I wish that the information in this post were told to students reading Lord of the Flies more often, considering that this context is necessary for understanding the book.
I used to study Golding and I’m so happy to see a post about this! Basically all the good Golding scholars agree that Lord of the Flies is intended as a condemnation specifically of western positivism and superiority, not a condemnation of human nature. Golding believed that good societies were possible, but that he was not living in one. (Relevant side facts for the curious: Golding was a sailor and teacher who based some of the boys’ behavior on the behaviors of his male students and fellow sailors.

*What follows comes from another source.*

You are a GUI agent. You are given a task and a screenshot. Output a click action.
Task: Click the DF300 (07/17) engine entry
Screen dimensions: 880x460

He also drew on Ancient Greco-Roman mythology and literature, which is both rife with examples of horrific, inhumane behavior AND considered the foundation of western society.) When white/western/imperialist/etc. people read Golding’s books and decide he means all societies are evil, it shows that they are incapable of not conceiving of themselves as the best society – “If he believes OUR society is evil, he must think ALL societies are evil, because of course we’re the BEST society, and the others must be worse than ours” even though the other societies are not seen in most of his books and may be doing just fine.
As a sidenote, Golding was a really interesting literary figure in that he would actually publicly argue with critics who gave what he thought were unacceptably wrong interpretations of his novels. He refused to agree that death of the author had limitless application. So there are actually quotes from Golding about how most people read Lord of the Flies (and some of his other books) wrong and it’s pissing him off/making him sad and please just stop already.
… aaahaa. Lord of the Flies was a Darker And Edgier AU spitefic.
I heartily approve of this. good on you, Sir Golding.